Write out, exactly and in full, the line where "This screenshot has" appears together with all lines that follow it in the entries below. Do not include pictures.
━━━━━ SUPPLIED INFORMATION ━━━━━
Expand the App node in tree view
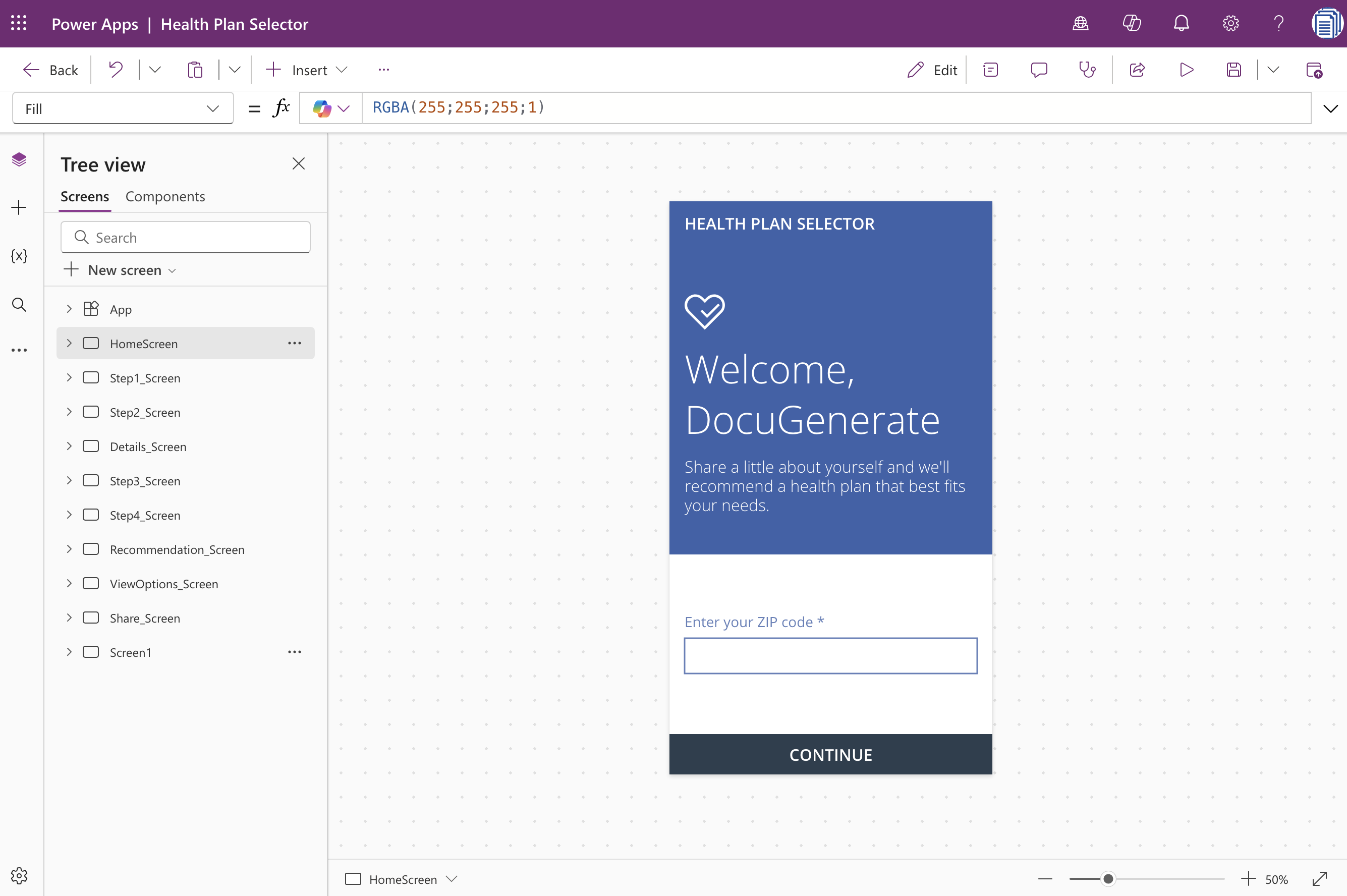 click(x=69, y=309)
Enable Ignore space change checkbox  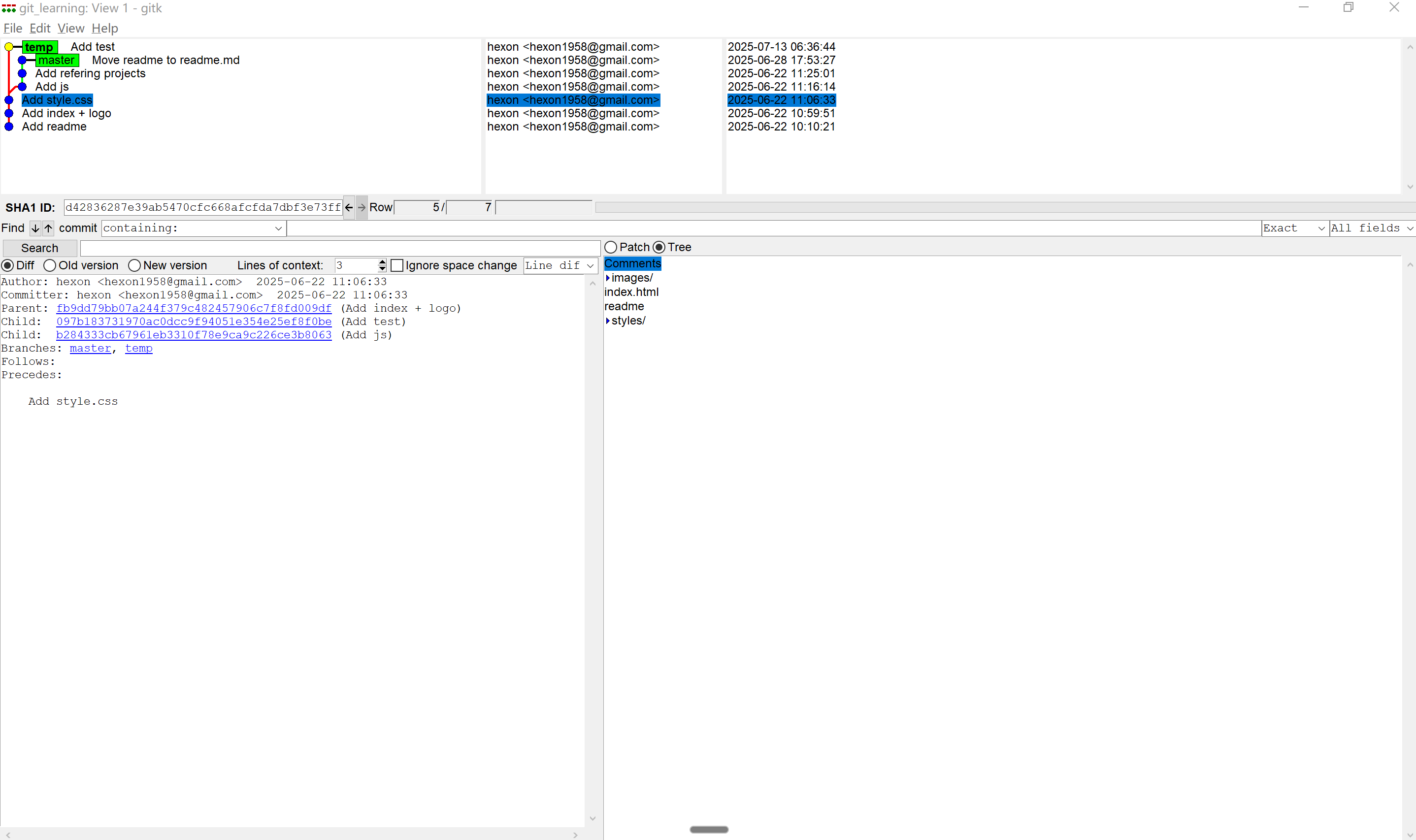pos(397,265)
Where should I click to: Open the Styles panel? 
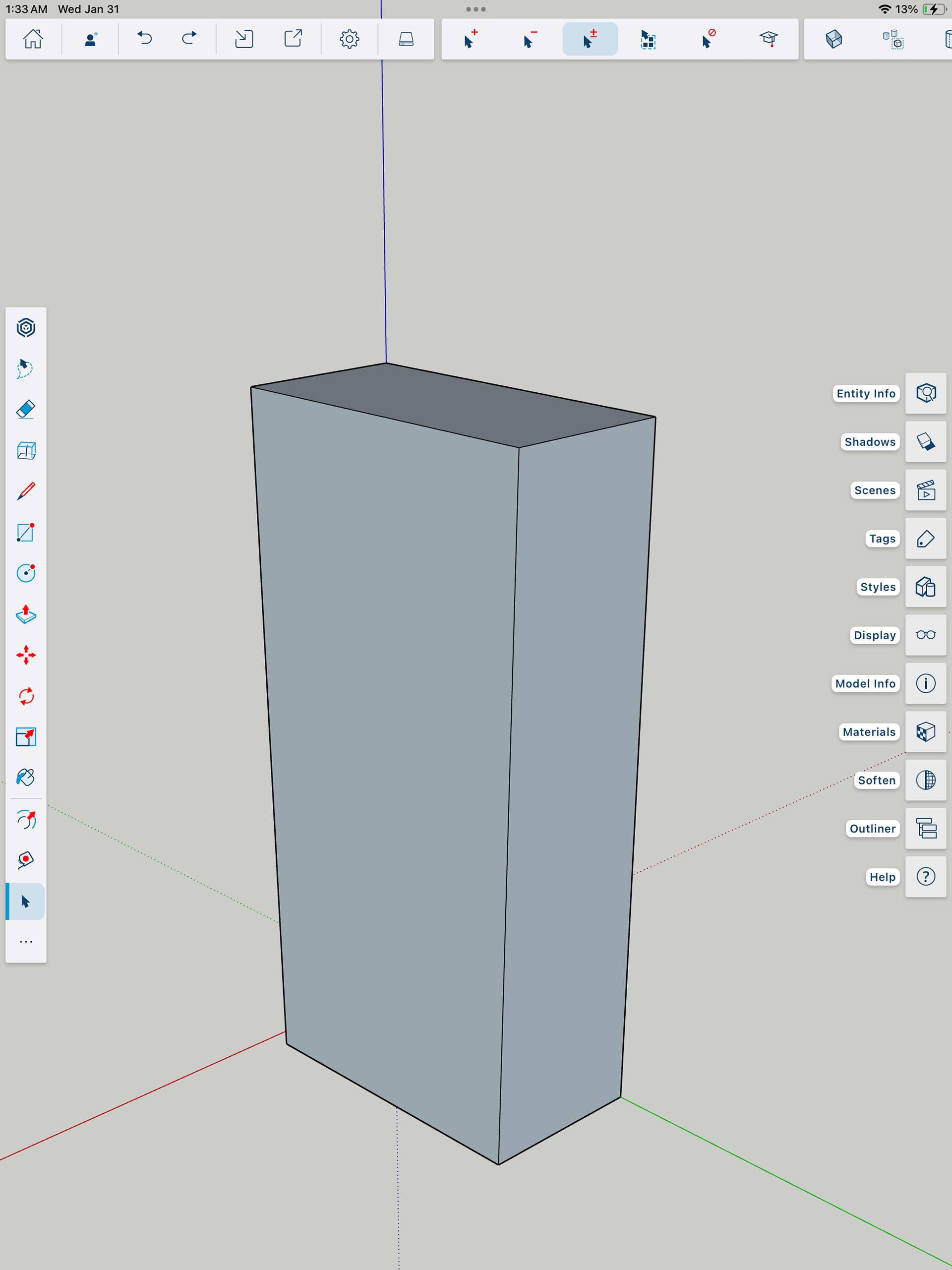[x=926, y=587]
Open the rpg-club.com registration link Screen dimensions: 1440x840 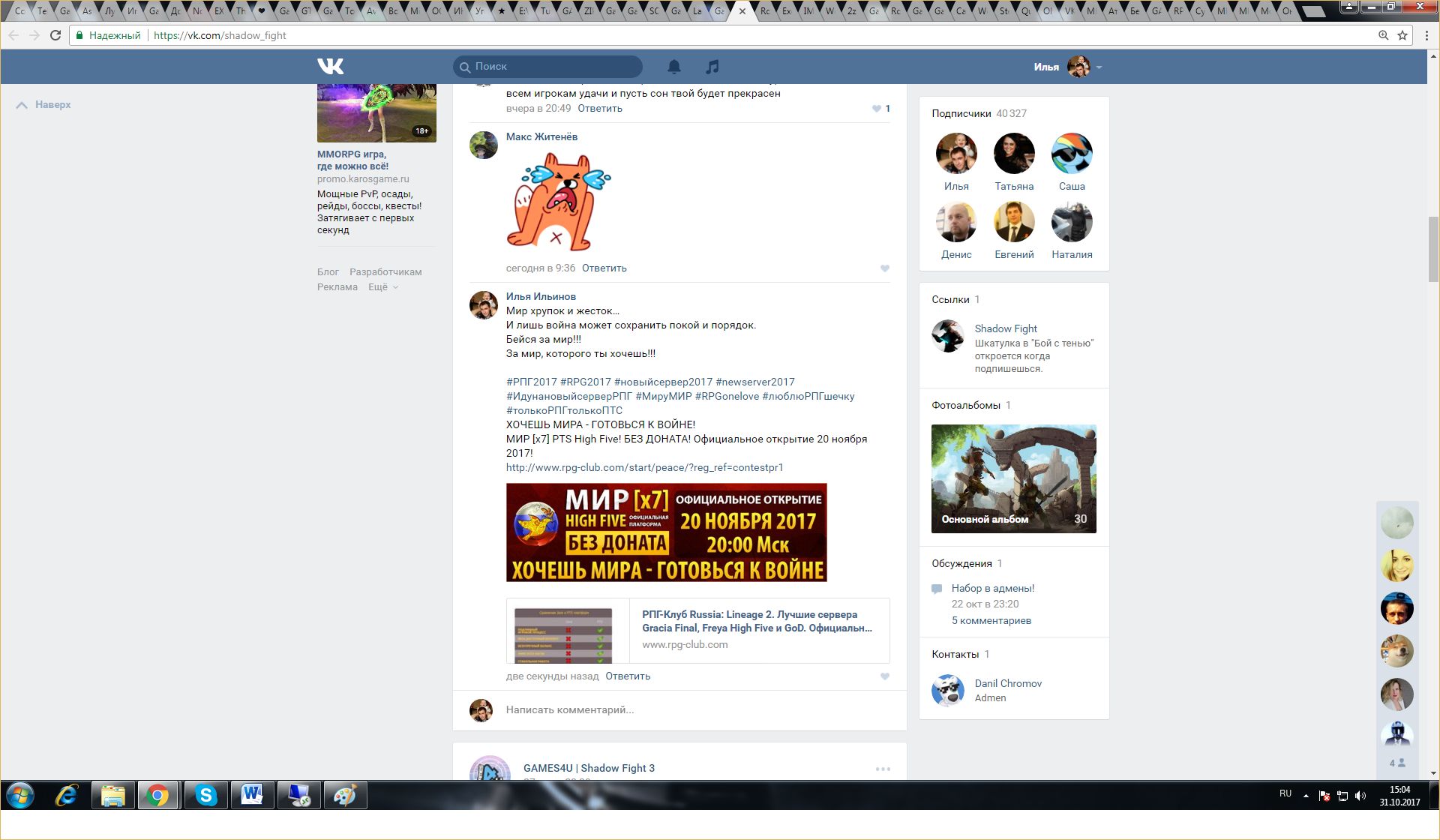(644, 467)
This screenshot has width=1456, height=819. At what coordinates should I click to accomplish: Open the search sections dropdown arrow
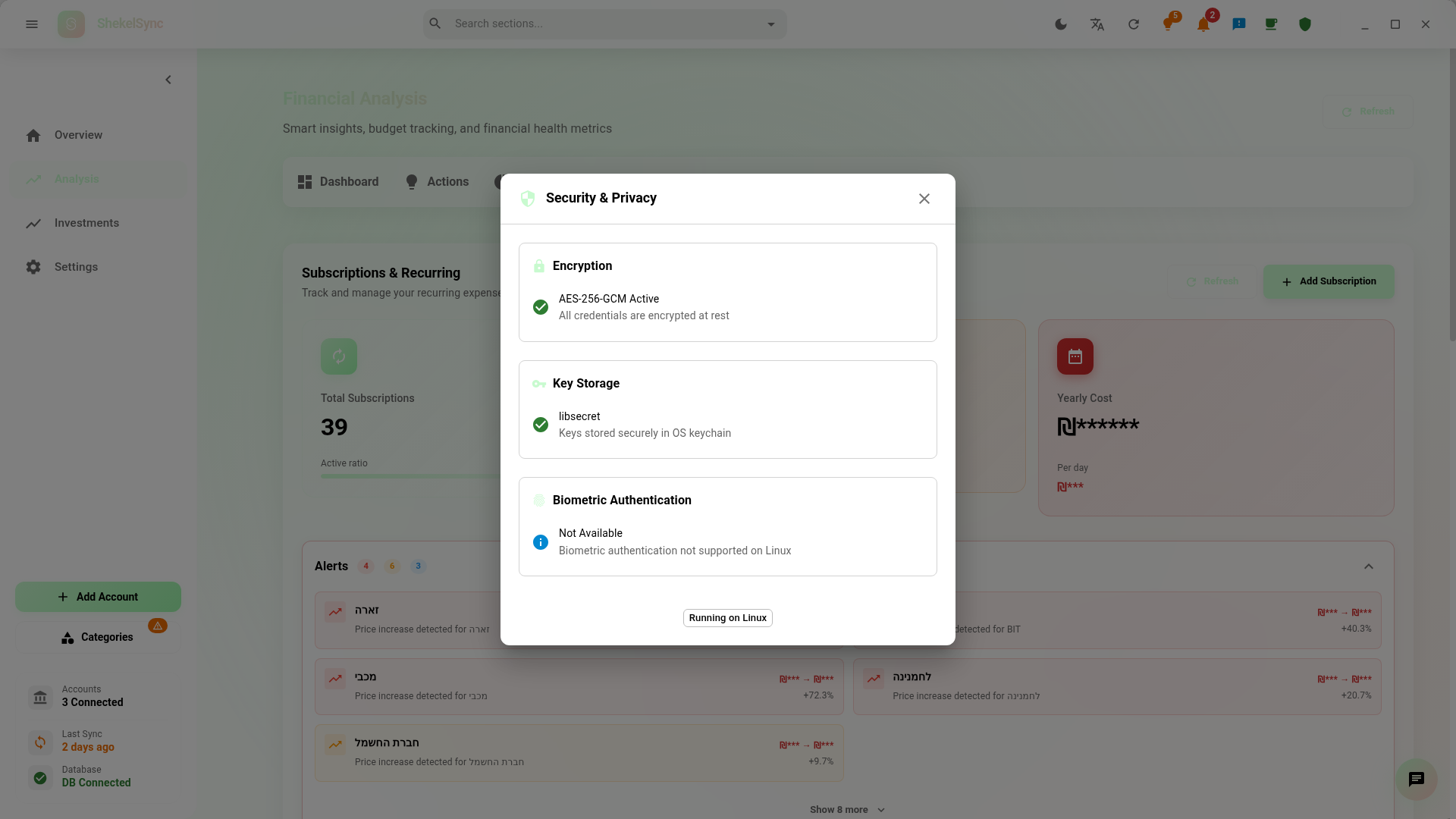tap(771, 24)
━━━━━
(FINISHED TASK)
This screenshot has width=1456, height=819. At what coordinates should I click to accomplish: Open the search sections dropdown arrow
tap(771, 24)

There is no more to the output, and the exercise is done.